Por último, quisiéramos señalar que a lo largo del periodo de elaboración de este escrito
hemos podido observar agitaciones, tensiones y cambios en la intensidad de la
ciudadanía en Chile, que dada la cercanía temporal todavía es muy pronto para procurar
descifrar; pero es relevante consignar que parecen estar “pasando cosas”. Durante los
últimos tres años hemos presenciado debates en la sociedad que hace una década eran
impensables. Varias situaciones se han movilizado hacia un horizonte de mayor
inclusividad e intensidad de la ciudadanía; pero también frente a esto hemos visto
reacciones corporativas de rigidización y regresión en términos de derechos. Como
señaló el Informe PNUD 2004, parece estarse gestando una contradicción social
creciente entre los restos de la cultura paternalista-autoritaria, que siguen estando en la
base de parte del ordenamiento institucional y las relaciones entre elite y sociedad, y una
cultura emergente centrada en la autodeterminación personal, la horizontalidad de las
relaciones sociales y la necesidad de participación y transparencia en los asuntos
públicos; esta tensión sería propia de una fase de transición post-dictatorial y
modernización cultural (PNUD 2004).
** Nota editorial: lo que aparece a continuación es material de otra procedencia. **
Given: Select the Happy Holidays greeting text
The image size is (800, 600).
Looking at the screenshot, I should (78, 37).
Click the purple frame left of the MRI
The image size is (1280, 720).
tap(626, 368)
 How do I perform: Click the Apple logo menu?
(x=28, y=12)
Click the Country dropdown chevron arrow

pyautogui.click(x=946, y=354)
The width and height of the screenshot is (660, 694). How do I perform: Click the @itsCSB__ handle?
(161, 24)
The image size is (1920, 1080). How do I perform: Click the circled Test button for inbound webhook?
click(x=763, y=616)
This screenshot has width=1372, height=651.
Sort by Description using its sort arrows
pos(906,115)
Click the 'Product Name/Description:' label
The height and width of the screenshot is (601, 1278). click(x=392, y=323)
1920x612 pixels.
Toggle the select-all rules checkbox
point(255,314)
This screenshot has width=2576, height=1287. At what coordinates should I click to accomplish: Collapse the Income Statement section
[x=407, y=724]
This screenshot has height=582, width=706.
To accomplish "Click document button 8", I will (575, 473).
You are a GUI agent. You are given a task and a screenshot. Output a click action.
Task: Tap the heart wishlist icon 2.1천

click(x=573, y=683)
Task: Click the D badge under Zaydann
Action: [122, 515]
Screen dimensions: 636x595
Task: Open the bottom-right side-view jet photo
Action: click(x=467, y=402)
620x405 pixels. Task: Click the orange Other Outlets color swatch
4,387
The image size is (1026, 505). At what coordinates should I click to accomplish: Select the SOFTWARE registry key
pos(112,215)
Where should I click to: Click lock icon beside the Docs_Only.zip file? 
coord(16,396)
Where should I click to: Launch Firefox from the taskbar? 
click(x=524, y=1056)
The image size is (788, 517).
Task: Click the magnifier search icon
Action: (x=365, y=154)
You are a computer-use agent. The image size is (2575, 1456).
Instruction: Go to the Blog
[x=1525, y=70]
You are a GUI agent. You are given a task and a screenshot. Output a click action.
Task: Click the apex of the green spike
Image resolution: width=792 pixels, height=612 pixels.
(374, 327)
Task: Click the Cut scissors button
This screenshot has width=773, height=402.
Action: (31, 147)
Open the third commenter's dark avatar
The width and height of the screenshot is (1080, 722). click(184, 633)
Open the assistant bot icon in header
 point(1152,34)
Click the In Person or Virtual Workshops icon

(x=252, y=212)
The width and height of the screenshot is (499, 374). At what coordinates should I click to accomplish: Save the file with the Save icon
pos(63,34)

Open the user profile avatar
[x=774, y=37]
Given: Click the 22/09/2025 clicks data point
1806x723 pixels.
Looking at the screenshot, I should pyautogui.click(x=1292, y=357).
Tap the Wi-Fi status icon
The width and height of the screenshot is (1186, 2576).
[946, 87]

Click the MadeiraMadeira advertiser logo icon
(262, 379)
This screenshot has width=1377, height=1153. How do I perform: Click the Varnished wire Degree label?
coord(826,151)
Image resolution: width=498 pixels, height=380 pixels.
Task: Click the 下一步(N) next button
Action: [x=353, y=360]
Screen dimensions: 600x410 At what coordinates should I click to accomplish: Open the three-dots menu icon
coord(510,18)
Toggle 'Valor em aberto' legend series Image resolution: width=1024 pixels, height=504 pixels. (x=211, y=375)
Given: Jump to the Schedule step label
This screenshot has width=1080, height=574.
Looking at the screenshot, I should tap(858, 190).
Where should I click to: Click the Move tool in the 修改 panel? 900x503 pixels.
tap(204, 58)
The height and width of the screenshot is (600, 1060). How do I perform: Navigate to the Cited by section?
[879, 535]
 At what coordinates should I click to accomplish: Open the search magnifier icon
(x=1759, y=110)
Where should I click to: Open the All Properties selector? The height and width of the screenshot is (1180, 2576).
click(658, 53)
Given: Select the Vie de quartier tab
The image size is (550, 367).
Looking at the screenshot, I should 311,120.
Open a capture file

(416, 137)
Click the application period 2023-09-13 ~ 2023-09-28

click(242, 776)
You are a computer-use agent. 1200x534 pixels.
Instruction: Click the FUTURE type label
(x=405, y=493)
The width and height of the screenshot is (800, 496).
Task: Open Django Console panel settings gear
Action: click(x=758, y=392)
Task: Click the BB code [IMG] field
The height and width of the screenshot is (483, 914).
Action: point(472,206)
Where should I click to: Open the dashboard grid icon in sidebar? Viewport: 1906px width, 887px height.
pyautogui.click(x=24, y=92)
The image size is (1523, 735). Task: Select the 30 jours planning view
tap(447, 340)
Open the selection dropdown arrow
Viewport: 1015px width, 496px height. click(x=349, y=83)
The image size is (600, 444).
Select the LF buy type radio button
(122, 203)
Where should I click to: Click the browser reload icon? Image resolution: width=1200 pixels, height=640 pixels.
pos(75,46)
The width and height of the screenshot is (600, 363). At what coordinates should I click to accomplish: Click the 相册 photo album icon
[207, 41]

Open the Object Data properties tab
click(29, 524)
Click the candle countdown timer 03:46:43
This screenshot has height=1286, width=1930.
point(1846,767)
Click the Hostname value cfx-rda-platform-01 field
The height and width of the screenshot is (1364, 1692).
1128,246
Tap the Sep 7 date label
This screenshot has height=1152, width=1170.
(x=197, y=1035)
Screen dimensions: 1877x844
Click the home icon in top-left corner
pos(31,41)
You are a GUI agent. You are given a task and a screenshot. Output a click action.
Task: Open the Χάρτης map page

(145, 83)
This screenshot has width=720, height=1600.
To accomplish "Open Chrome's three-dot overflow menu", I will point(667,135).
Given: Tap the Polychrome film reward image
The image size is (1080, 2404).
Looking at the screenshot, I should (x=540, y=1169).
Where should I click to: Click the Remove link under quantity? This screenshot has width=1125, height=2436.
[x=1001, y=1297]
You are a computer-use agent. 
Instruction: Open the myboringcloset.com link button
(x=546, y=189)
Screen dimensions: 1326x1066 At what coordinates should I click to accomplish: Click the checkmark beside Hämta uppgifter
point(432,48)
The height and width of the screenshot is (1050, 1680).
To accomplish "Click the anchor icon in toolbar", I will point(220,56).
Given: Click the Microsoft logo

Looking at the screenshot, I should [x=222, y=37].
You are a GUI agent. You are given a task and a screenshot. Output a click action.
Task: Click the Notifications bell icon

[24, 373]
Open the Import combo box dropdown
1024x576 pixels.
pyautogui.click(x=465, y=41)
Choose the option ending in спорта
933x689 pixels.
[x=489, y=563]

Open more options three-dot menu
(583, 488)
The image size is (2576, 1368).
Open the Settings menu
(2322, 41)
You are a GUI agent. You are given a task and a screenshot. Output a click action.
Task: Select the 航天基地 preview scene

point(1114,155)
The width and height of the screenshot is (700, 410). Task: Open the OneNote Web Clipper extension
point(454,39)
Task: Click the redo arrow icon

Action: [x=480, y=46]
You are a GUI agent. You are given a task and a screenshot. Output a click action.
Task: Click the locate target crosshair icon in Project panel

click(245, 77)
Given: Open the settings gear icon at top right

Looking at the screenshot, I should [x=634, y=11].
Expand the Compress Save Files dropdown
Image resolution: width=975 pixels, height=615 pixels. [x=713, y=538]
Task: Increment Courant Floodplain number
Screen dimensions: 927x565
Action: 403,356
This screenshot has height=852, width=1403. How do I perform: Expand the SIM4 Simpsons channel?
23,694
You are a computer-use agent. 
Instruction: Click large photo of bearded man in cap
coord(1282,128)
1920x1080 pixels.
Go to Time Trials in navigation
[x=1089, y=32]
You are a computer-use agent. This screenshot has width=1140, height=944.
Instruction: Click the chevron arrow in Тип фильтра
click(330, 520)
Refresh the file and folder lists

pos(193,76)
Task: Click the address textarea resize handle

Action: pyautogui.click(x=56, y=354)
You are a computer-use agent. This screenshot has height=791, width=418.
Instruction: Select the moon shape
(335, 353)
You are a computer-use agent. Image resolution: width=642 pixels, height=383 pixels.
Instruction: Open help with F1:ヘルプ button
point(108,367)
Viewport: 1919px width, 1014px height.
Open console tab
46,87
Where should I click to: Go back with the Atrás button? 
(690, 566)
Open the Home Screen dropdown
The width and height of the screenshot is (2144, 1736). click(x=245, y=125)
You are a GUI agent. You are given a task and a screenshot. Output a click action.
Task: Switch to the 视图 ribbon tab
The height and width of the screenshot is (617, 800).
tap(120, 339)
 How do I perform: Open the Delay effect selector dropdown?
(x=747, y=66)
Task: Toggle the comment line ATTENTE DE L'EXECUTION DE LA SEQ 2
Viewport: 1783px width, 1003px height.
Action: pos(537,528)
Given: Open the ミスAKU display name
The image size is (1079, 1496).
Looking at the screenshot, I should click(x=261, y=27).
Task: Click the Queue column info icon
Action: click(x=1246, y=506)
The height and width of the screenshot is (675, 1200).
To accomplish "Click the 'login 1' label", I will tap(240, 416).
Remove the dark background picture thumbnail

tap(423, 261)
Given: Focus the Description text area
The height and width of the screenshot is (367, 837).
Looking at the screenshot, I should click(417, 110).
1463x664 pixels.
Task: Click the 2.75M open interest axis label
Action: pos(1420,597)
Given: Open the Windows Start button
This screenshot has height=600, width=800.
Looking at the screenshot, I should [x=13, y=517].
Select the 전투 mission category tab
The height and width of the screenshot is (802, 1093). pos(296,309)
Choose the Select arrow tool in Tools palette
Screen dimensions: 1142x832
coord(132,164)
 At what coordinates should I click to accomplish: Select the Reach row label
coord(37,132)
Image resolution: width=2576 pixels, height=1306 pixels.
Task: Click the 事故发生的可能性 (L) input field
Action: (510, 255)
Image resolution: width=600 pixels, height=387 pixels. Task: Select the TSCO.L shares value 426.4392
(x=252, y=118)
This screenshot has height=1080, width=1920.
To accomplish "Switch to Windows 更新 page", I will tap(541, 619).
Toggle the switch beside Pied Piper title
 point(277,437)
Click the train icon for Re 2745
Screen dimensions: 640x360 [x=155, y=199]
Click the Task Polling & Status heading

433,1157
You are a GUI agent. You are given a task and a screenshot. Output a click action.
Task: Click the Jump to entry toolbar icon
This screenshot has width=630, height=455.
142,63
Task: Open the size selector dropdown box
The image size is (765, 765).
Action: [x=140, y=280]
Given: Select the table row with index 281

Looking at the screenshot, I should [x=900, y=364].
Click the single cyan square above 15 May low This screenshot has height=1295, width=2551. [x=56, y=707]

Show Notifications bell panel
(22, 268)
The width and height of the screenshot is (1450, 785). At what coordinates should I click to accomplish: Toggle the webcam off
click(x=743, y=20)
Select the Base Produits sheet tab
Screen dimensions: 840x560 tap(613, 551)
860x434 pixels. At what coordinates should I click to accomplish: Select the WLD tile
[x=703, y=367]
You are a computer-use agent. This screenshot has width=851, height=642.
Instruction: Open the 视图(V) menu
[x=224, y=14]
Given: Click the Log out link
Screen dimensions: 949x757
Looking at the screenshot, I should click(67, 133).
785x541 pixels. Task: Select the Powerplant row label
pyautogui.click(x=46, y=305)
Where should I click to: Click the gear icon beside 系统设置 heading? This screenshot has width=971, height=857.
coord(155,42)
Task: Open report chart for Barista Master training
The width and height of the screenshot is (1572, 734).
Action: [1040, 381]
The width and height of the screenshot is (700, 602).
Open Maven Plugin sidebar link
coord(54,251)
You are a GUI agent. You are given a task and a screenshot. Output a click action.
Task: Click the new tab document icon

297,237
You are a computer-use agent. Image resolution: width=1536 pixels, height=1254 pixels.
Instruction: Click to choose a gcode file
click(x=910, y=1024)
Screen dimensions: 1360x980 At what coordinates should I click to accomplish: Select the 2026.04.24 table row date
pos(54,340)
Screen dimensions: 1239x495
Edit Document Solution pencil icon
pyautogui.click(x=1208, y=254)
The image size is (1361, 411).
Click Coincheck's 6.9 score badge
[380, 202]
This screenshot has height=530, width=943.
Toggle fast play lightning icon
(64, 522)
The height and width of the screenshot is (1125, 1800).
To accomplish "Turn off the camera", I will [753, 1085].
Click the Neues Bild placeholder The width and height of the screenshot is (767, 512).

En el ámbito de la subjetividad, por último,
parecen estarse librando batallas y estarse organizando resistencias, y será interesante
ver cuáles serán los efectos de estos movimientos en las esferas social y política.
132
Mientras tanto, las instituciones siguen funcionando… y las trincheras, solapadamente,
porfiadamente, se recrean y persisten.